In the case of fresh lovage, the instrumental assessment of the color of the tested herbs showed a statistically significant increase in the L* parameter in the YE sample (which indicates that the YE-elicited lovage leaves were brighter) and the b* parameter (greater proportion of yellow color) in the JA and YE samples compared to the control (Table 2). After drying (with all the techniques employed), both the control and elicited samples were characterized by higher L* and a* values and a lower b* value in comparison to the fresh herbs samples (Table 2). It should be also noted that the largest increase in the value of parameter a* (smaller proportion of green color) was observed in the microwave-dried samples, while the smallest increase in the a* value was noted in the case of the lyophilized samples.

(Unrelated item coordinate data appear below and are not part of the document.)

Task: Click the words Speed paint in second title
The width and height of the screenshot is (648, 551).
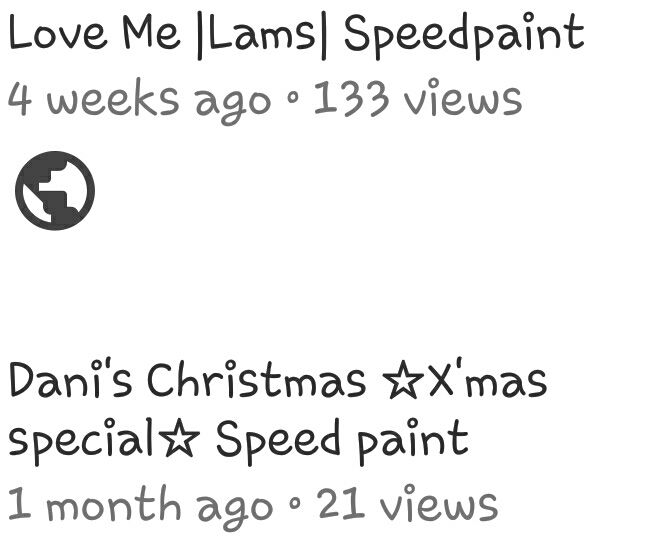Action: [343, 441]
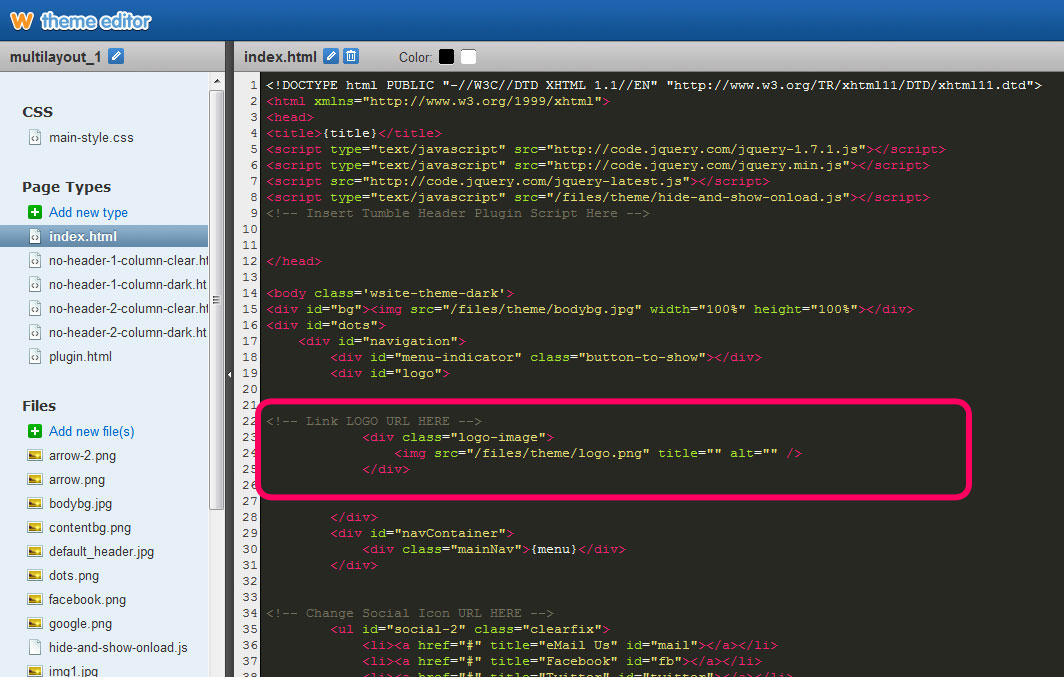This screenshot has width=1064, height=677.
Task: Open hide-and-show-onload.js file
Action: click(118, 648)

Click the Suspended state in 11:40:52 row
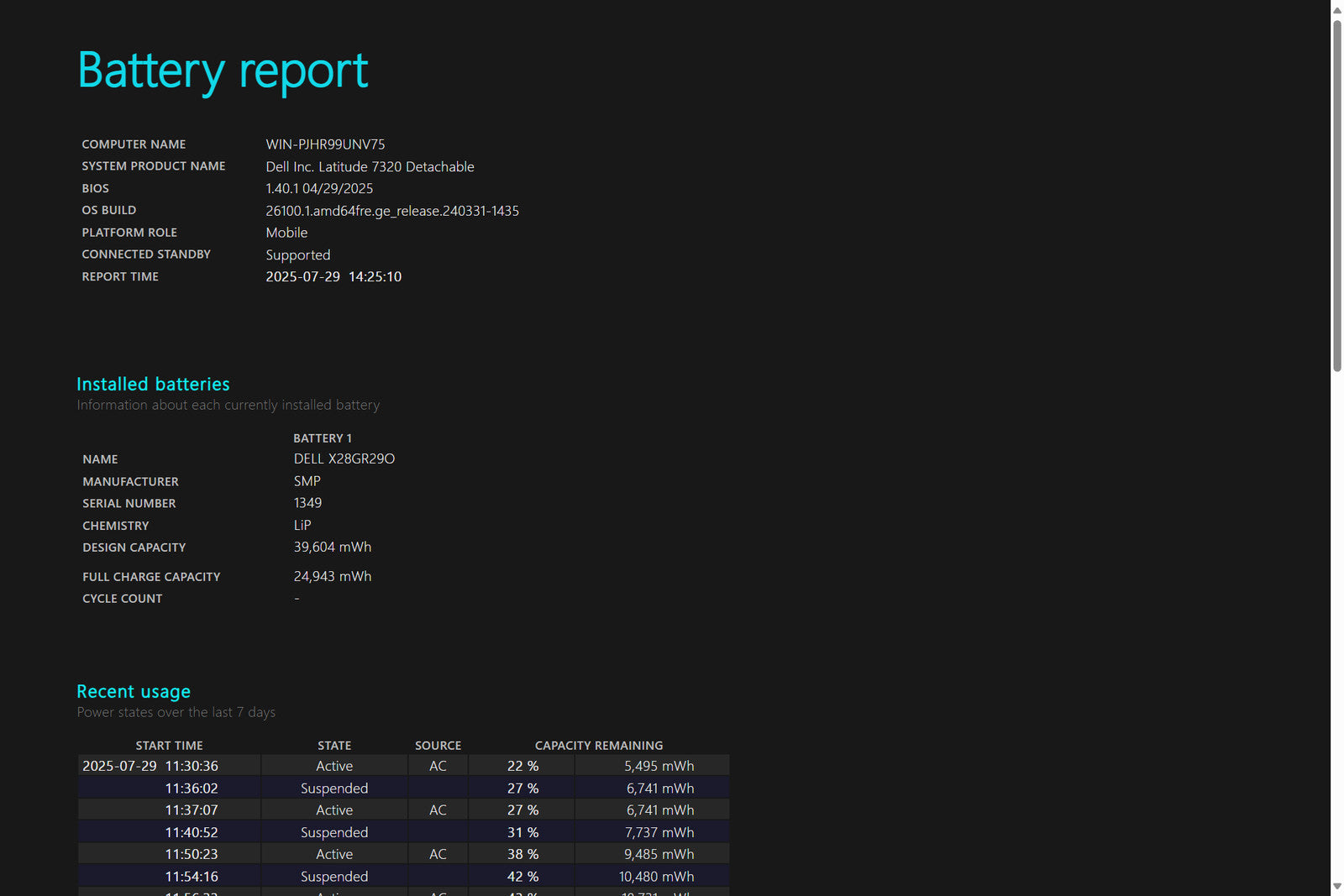[x=334, y=832]
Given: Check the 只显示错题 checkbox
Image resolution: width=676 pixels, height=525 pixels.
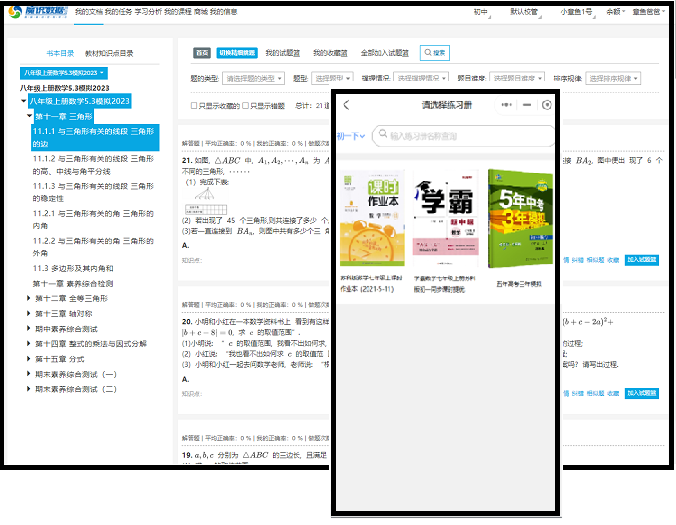Looking at the screenshot, I should [244, 105].
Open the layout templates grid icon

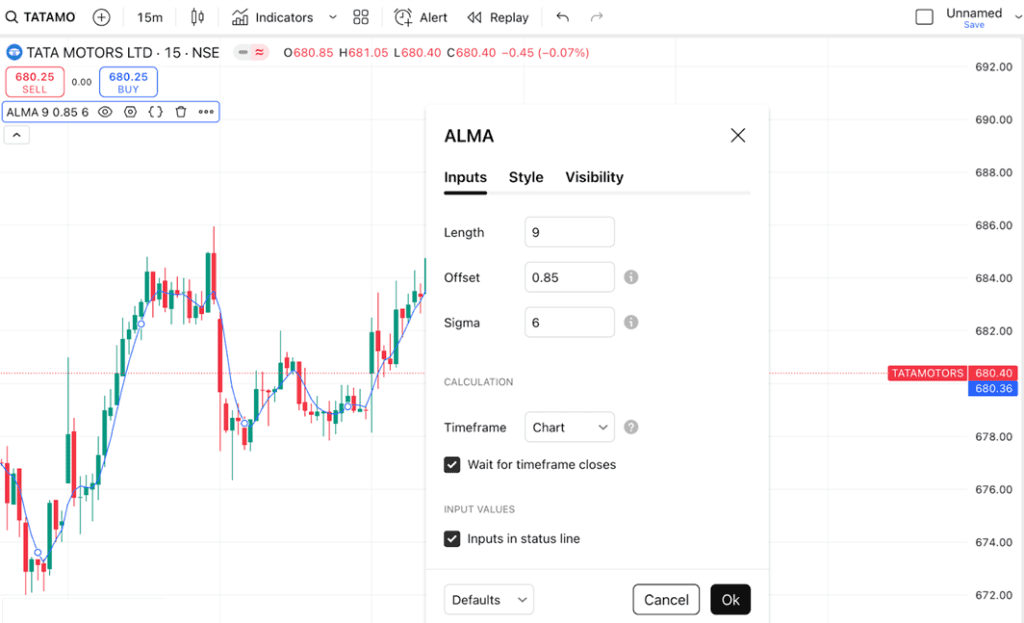point(360,18)
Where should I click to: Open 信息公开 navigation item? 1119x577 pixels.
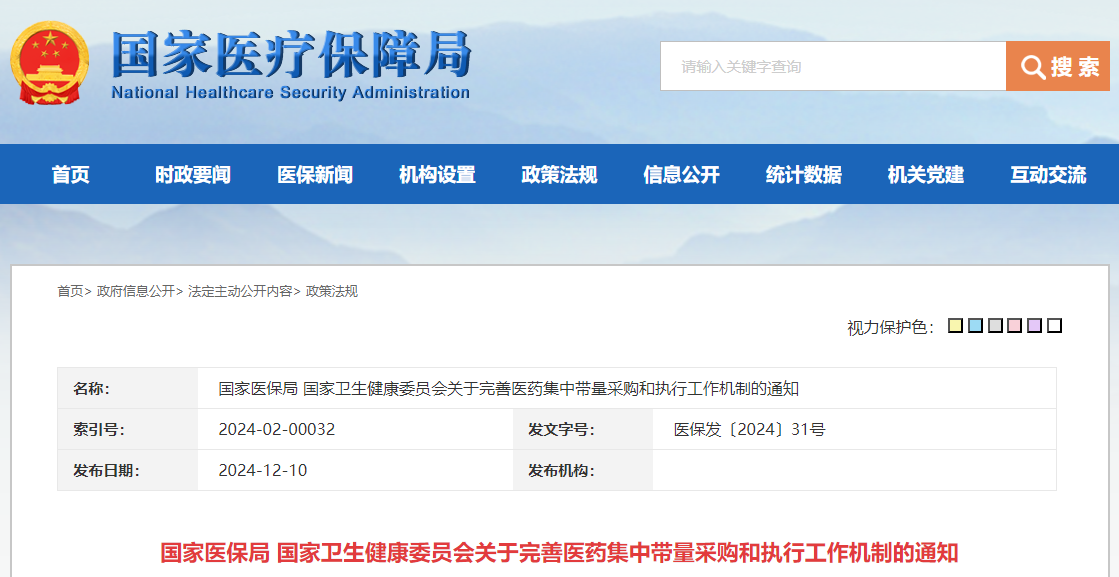[682, 174]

The influence of elicitation on the content of bioactive compounds was determined in fresh and dried lovage leaves (Table 3). In the case of the fresh material, the elicitation with JA caused a statistically significant increase in the content of chlorophylls, vitamin C, and phenolic compounds in comparison to the control (an increase by 49.9%, 17.9%, and 49.6%, respectively). These results were not confirmed, however, in the case of the dried samples. The analysis of the content of vitamin C in the dried lovage demonstrated its highest level in the control samples, regardless of the drying method (Table 3). Comparing the different drying methods, it should be noted that the largest losses of vitamin C occurred in the case of traditional drying, while microwave drying caused the largest losses of chlorophylls and carotenoids in the tested material (Table 3). Noteworthy, in the case of all the drying methods used, the content of chlorophylls and carotenoids was not statistically different between the control and elicited samples (Table 3).

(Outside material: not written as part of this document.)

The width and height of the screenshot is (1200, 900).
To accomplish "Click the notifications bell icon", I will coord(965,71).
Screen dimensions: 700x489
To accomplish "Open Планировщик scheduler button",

The application of jasmonic acid increased the content of microelements, i.e., Zn, Ni, Cd, Mg, and Na in the lovage leaves by 29.7%, 27.9%, 52.9%, 5%, and 23.2%, respectively. Similarly, higher content of Zn, Ni, Cd, Mg, and Na was determined in the lovage leaves elicited with the yeast extract. However, the biotic elicitation caused a greater increase in the content of these bioelements. In addition, after the induction with the yeast extract, the lovage leaves contained significantly higher levels of Fe and Mn (by 81.5% and 28.5%, respectively) than the control. In contrast, both the abiotic and biotic elicitation caused a decrease in the content of Cu and Ca in the lovage leaves. The application of jasmonic acid also resulted in a decrease in Fe and Mn accumulation in the leaves of the tested herb, while a smaller amount of K was determined in the samples treated with the yeast extract (Table 4).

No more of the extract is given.